Output, word for word, the lines of this listing that fall between the line with "Terms of Service (39, 2524)" and the line with "Demande (25, 1745)", counting both of those lines, and no others.

= PROVIDED DATA =
▼

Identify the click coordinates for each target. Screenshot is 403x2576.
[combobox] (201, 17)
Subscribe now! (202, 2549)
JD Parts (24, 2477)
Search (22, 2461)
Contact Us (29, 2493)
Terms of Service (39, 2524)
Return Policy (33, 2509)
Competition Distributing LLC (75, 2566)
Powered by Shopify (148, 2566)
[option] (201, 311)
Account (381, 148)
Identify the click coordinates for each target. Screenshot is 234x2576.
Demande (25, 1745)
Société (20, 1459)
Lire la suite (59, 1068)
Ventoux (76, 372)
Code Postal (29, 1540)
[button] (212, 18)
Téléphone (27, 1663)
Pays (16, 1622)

▲

= ANSWER TO THE EXERCISE =
Terms of Service (39, 2524)
Return Policy (33, 2509)
Competition Distributing LLC (75, 2566)
Powered by Shopify (148, 2566)
[option] (201, 311)
Account (381, 148)
Identify the click coordinates for each target. Screenshot is 234x2576.
Demande (25, 1745)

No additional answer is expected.